Friday, October 8, 2010

The pyramid is wrong

There's a popular idea in psychology called the Hierarchy of Needs. The concept was created by this guy named Abraham Maslow, who essentially ranked human needs in a pyramid with things like food, shelter and air at the bottom and self-actualization at the top. The theory goes that humans begin to fill their needs from the bottom up. Only once they have attained food and shelter can they look for something like a loving relationship. Only once all other needs have been satisfied will they go on a spiritual search for meaning.

I don't know how anyone, having studied a range of human experience, can subscribe to this nonsense.

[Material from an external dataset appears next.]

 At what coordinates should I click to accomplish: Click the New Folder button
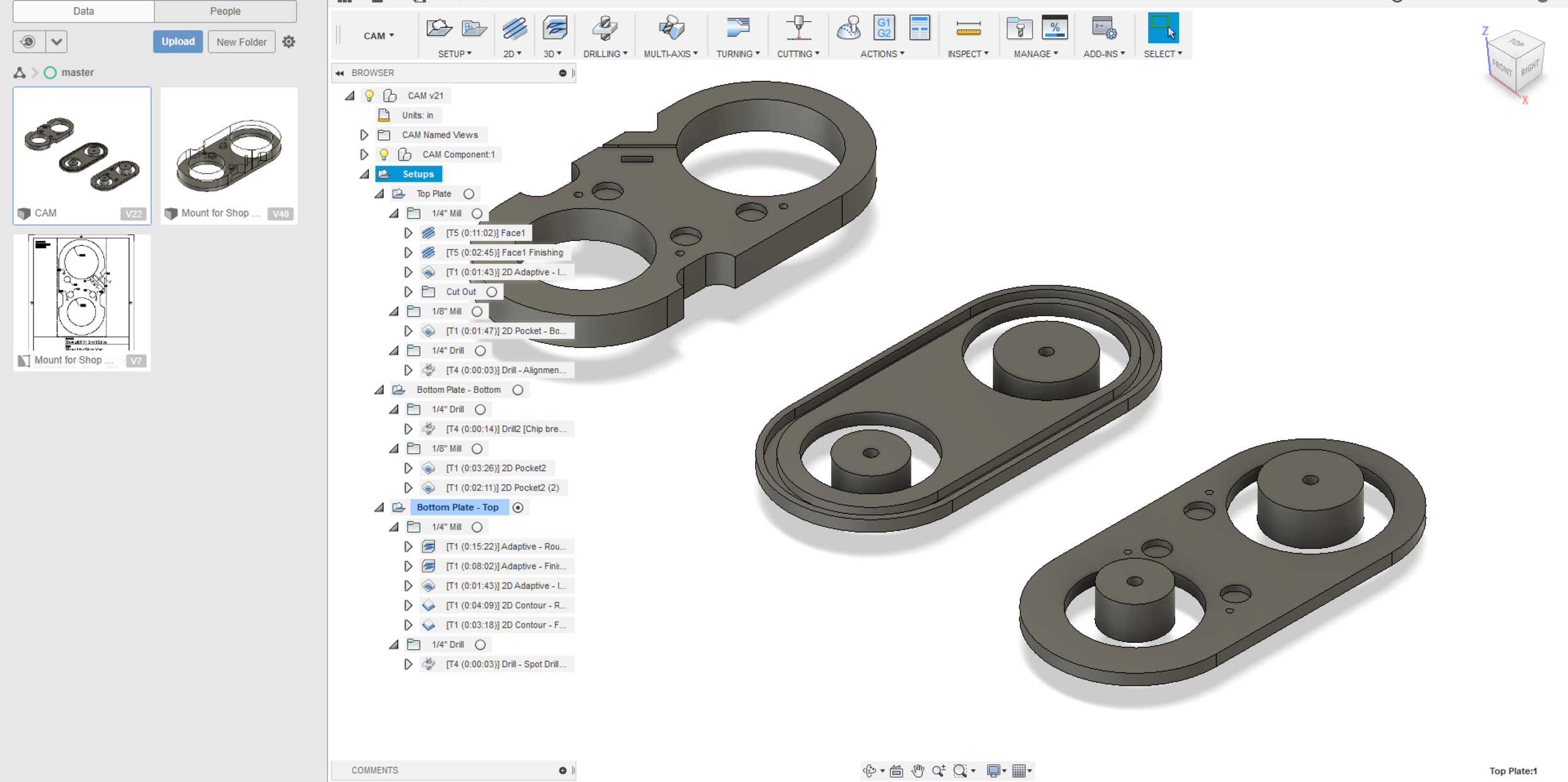(x=241, y=41)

Case study #1: America. Let's just go ahead and say that country's got it pretty good when it comes to basic needs. Less than 2 percent of the population lives in absolute poverty (less than $1/day). Americans, even ones who have been hit by the recession, are rich people--they've got cars, houses or apartments, and money to spend on $5 cups of coffee. Their children go to school. They wear shoes. They usually do not die because they get diarrhea and can't afford the medicine to stop it.

There's poverty and suffering in America, sure, but I'm just saying that this poverty is relative to the rest of the American population. On the whole, if you're an American, you're probably freakishly rich.

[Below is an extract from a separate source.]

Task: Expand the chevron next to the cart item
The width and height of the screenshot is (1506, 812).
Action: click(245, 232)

So according to the Hierarchy, with these basic needs covered, Americans are freed up to pursue higher needs: love, friends, family, spirituality, God. But that's not what Americans are doing with their wealth. One recent study indicates that, when asked to identify their priorities in life, the priorities of family and spirituality are both on the decline in America, while priorities of health, wealth, and leisure are climbing.

It strikes me that wealth is an addictive thing: Get a little bit and you'll want a little more. Instead of feeling satisfied with our basic needs and moving on to pursue relationships and then faith, suddenly we put way more things into that "basic" category: the right kind of cell phone, for instance, or a house with four bedrooms, not three. We feel unsatisfied with what we have, materially, and so our focus stays on the material.

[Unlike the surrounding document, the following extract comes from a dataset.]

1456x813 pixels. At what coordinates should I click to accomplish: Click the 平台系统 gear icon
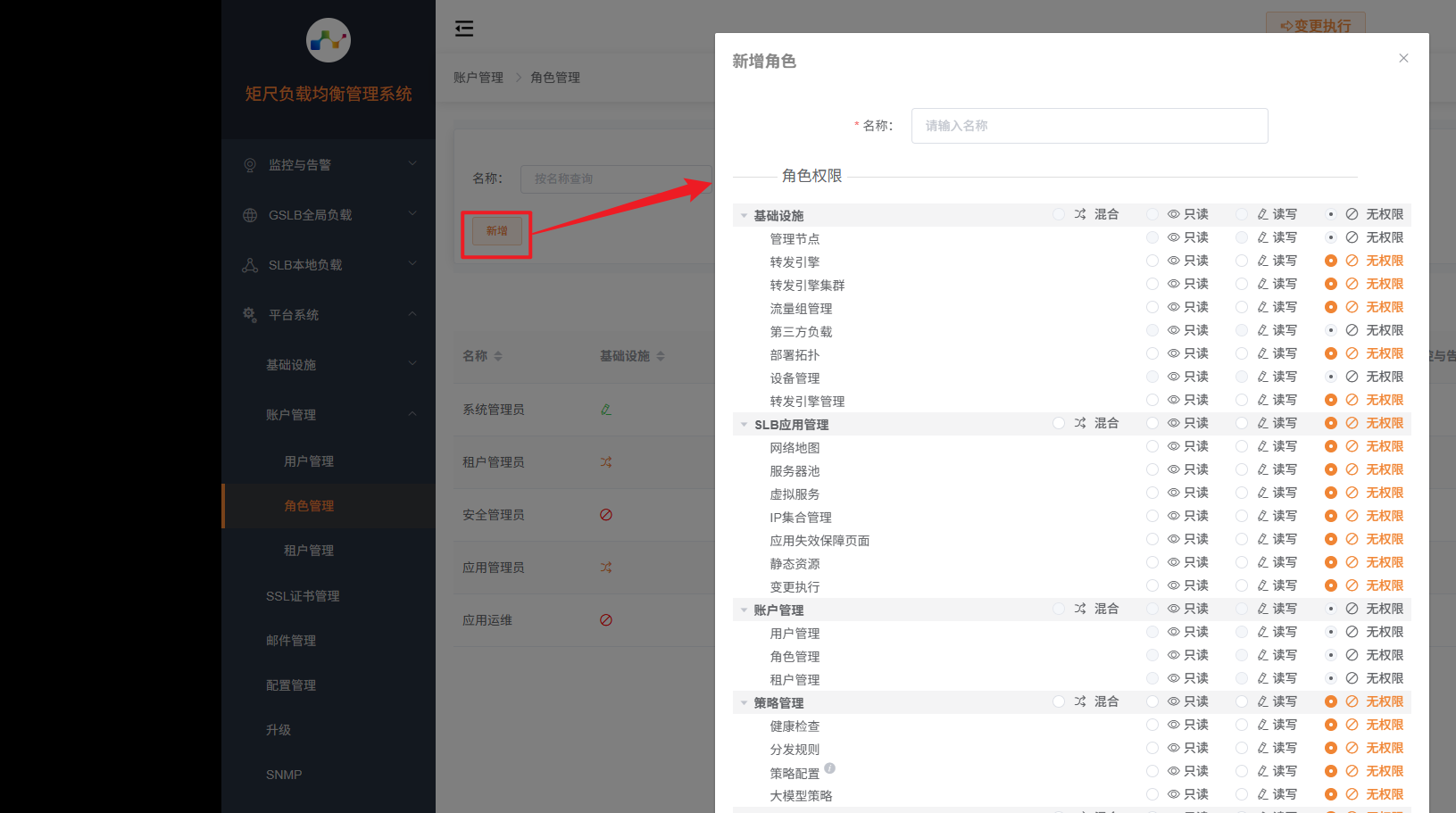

Case study #2: Refugee population in Uganda No one can miss the absolute poverty here, and I won't spend a whole lot of time talking about that.

What I will say is that, according to the Hierarchy, these are the people who ought to be consumed, every minute of every day, trying to meet their basic needs: Food, clothing, shelter. But while these people spend insane hours out in the fields trying to meet those needs, I don't think I've ever met anyone who prayed harder. God is like oxygen for them: If He doesn't provide, they will die--and they know it. He's indispensable. He is their biggest need, because they realize that without Him, they can't have any of their other needs met.

On top of that, the people I met put a higher value on community than any American I know. (And the Americans I know value community more than most do.) I had one person tell me they'd rather build relationships with foreigners than have their money. (Read: The community tier is a higher priority than the "basic needs" tier.) And if you want to know what you can do for them, they will tell you: Get to know us. Spend time with us. Show you care.

One thing I've noticed is that humans aren't actually very good at realizing when their basic needs are met. How many times have I heard an American (including, embarrassingly, myself) say: "I wish I were rich"? The more time we spend focusing on our material needs, the more we seem to have, don't we?

No wonder it's hard for the rich to enter the Kingdom.